TO DO
Compute how many lines in the data below hold the word "québécoise", then report that number with nothing else.

THE DATA
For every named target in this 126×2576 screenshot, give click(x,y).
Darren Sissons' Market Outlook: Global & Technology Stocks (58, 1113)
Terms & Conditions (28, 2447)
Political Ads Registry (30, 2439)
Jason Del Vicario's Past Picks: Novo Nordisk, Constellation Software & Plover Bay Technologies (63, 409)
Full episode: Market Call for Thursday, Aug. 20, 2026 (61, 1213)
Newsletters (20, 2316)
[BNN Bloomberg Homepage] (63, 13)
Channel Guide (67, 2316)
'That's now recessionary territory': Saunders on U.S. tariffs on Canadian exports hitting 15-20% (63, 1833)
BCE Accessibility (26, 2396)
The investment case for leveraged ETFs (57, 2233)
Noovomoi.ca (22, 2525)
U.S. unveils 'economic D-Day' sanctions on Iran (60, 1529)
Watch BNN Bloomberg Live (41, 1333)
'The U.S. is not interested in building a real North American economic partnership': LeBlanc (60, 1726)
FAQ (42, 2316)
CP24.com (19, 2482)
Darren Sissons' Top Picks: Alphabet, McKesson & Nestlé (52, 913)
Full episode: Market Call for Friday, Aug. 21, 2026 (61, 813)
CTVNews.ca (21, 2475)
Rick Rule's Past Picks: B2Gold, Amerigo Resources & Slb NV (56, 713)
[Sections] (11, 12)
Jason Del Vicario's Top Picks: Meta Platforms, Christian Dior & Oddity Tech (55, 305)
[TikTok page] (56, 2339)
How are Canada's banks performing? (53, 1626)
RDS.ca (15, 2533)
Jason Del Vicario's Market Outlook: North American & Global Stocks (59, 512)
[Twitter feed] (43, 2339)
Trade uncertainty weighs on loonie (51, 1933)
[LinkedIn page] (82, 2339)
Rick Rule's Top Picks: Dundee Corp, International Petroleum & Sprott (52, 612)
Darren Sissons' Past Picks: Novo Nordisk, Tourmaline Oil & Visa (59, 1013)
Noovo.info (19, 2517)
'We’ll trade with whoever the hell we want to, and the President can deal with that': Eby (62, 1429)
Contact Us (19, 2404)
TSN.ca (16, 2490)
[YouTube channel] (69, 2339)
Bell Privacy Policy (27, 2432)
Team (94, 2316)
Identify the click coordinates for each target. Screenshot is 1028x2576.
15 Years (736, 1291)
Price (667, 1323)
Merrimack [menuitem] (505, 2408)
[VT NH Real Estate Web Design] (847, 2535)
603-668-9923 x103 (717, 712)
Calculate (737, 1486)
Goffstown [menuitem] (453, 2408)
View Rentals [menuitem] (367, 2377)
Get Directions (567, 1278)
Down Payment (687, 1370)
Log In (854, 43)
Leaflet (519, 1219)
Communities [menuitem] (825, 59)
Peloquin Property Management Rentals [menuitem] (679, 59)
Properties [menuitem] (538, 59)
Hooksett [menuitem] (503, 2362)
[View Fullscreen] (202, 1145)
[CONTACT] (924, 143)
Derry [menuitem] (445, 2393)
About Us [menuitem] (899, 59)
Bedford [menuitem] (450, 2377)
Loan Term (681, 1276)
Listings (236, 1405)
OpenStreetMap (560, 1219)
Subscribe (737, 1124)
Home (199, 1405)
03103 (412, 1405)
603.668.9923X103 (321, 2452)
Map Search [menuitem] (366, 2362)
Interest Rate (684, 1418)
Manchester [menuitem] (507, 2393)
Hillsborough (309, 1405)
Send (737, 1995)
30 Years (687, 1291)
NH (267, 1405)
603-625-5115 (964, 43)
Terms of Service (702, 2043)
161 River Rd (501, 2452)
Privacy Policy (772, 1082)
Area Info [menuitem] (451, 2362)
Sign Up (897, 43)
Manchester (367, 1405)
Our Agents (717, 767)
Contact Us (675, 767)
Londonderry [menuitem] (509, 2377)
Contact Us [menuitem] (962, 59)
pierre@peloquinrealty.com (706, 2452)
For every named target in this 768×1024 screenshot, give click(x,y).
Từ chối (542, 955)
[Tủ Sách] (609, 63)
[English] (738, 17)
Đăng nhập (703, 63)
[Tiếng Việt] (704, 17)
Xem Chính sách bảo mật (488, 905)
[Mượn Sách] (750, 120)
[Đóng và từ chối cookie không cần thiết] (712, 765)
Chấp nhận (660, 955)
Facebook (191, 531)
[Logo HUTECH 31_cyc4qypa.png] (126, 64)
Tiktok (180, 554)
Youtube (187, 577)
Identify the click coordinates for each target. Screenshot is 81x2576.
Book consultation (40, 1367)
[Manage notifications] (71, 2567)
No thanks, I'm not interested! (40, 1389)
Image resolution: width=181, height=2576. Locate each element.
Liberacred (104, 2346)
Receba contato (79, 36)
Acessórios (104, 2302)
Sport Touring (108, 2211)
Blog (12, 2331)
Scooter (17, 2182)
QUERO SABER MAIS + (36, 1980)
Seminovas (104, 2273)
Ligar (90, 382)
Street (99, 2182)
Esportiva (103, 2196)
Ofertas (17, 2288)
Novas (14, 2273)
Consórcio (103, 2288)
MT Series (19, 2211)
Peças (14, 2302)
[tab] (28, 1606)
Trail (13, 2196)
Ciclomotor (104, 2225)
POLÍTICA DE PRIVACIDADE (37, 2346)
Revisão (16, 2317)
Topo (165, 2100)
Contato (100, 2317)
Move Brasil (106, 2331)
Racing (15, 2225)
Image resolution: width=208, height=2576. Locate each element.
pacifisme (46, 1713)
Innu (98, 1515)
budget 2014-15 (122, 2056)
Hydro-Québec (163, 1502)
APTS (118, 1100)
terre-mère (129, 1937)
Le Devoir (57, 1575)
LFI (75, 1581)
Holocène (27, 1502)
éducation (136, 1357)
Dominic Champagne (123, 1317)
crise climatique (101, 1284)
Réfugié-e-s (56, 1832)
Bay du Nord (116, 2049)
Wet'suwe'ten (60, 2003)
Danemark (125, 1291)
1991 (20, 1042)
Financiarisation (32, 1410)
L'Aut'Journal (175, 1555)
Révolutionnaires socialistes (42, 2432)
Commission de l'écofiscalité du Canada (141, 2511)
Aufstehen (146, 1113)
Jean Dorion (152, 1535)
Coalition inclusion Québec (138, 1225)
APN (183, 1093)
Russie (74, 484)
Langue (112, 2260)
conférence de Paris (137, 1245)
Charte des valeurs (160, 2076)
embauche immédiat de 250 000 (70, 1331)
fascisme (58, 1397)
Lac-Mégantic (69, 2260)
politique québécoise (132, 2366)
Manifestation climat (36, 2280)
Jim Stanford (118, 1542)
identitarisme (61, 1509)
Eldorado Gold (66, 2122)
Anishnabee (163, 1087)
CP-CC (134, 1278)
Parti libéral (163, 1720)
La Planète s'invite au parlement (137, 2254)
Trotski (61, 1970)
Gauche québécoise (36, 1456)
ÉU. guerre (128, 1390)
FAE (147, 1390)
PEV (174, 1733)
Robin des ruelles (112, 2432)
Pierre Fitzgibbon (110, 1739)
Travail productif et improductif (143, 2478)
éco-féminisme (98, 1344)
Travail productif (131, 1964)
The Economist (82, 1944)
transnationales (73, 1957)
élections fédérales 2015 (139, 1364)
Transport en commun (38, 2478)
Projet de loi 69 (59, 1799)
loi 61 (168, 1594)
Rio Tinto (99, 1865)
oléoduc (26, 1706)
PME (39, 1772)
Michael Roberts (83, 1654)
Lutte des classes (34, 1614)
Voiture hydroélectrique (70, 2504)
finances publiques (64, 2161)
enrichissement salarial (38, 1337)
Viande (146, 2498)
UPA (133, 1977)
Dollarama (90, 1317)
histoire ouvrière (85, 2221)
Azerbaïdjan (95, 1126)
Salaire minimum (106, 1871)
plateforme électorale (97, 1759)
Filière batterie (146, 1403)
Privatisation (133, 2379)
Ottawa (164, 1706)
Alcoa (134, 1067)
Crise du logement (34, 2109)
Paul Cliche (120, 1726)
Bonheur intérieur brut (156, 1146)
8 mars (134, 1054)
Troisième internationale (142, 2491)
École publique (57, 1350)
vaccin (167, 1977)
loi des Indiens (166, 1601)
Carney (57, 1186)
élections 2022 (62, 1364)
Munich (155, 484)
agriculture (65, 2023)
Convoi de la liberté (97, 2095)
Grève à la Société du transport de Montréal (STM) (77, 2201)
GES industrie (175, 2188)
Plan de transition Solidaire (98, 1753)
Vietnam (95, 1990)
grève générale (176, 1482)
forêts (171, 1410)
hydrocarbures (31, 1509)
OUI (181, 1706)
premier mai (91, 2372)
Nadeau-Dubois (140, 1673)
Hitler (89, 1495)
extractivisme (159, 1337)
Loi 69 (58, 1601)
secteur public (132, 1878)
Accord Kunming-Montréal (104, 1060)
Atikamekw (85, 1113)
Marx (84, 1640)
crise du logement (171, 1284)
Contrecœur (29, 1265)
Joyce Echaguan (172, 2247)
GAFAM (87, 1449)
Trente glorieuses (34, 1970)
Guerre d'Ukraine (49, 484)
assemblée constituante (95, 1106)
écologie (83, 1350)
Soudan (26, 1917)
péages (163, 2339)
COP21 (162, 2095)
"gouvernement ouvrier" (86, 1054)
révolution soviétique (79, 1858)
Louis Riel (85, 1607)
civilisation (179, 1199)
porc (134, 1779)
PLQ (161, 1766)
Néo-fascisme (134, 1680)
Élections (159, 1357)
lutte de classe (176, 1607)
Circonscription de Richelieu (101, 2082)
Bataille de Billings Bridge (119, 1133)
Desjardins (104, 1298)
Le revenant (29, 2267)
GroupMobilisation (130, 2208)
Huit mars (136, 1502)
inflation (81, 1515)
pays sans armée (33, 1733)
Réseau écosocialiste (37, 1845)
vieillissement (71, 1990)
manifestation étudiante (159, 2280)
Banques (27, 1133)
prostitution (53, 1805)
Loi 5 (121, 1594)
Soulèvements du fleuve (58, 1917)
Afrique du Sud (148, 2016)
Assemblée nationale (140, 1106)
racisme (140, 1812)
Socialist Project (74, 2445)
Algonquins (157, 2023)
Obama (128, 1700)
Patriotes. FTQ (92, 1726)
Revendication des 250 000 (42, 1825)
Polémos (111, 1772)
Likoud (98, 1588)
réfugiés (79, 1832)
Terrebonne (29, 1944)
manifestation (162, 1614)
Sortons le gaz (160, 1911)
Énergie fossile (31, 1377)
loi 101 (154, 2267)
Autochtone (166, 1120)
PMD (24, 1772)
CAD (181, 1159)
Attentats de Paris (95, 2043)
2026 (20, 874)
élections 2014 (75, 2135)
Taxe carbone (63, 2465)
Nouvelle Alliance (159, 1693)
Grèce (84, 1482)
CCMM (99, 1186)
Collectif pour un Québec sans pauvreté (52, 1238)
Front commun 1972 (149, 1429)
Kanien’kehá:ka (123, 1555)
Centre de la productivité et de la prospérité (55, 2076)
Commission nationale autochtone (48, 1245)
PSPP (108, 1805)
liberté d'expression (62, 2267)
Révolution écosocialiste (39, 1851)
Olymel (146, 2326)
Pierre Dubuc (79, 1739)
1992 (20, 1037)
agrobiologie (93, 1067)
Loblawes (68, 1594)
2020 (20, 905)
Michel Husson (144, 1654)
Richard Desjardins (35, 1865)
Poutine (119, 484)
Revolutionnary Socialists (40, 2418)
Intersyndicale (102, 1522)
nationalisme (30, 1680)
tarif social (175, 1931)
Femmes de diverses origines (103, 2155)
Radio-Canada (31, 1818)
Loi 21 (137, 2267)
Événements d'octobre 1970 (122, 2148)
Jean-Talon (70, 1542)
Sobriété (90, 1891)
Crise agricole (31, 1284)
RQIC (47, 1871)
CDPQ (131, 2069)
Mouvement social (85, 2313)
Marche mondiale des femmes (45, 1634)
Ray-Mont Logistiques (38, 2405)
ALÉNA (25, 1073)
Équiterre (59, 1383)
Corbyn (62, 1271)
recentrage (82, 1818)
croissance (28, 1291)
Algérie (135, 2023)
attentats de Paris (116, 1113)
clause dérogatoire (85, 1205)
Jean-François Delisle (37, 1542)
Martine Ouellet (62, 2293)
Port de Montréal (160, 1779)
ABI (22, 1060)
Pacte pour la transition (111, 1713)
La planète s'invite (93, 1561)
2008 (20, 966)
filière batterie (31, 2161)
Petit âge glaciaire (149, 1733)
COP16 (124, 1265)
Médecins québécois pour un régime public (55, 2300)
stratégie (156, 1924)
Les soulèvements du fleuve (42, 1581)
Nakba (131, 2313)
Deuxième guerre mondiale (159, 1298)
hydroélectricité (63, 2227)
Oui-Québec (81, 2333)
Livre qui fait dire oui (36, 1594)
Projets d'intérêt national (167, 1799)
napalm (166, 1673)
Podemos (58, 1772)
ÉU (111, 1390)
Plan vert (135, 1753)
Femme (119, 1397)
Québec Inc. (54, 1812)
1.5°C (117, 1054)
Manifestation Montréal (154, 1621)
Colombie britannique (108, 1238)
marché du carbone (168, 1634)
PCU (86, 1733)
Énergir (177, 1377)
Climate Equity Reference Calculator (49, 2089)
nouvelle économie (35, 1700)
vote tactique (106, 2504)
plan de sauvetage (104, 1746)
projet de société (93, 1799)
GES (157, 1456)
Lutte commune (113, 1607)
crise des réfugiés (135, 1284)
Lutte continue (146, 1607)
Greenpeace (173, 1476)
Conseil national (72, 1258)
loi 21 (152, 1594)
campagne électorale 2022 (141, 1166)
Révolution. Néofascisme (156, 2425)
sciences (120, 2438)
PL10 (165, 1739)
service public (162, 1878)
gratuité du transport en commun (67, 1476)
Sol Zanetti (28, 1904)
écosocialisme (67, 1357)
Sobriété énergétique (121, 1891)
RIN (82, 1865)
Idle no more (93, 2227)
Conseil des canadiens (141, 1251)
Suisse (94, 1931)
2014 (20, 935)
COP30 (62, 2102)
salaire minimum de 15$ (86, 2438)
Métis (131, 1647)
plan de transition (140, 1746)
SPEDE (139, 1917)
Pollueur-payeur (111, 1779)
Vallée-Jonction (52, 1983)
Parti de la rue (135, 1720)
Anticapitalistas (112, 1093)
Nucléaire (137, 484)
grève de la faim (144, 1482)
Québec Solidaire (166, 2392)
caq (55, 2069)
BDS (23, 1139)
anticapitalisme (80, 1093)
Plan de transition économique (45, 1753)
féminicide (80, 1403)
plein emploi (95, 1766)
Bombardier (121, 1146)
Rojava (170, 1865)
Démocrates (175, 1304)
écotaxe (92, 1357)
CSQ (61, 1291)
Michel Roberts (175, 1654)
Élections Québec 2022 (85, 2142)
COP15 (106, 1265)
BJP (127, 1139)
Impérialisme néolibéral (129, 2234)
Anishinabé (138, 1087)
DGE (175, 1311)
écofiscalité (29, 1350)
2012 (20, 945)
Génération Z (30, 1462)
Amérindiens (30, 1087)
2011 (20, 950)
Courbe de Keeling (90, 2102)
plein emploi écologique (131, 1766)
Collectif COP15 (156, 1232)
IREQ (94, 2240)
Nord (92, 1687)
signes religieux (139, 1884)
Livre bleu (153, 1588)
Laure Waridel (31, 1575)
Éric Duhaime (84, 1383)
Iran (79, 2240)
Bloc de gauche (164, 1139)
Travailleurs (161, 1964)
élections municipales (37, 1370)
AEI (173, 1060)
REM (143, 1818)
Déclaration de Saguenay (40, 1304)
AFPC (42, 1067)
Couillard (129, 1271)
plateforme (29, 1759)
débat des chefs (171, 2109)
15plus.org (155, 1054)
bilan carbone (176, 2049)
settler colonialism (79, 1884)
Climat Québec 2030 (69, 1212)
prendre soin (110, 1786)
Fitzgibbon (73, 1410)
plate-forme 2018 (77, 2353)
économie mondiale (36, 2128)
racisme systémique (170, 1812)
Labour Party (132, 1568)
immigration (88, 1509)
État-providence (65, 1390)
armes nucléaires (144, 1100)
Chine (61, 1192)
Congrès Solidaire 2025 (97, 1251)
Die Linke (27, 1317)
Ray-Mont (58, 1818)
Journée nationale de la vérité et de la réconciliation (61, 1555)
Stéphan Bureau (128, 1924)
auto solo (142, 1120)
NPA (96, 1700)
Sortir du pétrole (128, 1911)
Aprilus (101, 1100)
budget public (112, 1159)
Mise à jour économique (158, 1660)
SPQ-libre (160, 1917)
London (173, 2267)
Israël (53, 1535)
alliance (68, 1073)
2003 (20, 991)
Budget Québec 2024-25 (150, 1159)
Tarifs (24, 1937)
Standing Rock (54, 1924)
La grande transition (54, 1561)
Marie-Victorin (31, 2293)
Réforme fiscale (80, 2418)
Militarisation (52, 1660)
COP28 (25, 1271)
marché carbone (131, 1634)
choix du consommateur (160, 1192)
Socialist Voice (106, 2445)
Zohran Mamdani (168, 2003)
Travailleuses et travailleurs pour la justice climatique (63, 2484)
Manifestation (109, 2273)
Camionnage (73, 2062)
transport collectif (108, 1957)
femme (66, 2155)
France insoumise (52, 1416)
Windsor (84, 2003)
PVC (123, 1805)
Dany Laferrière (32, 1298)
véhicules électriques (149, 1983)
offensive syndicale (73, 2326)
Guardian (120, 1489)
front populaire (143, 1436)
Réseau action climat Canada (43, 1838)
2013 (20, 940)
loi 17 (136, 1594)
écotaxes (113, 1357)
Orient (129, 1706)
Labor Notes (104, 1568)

RESPONSE FOR THIS EXERCISE
2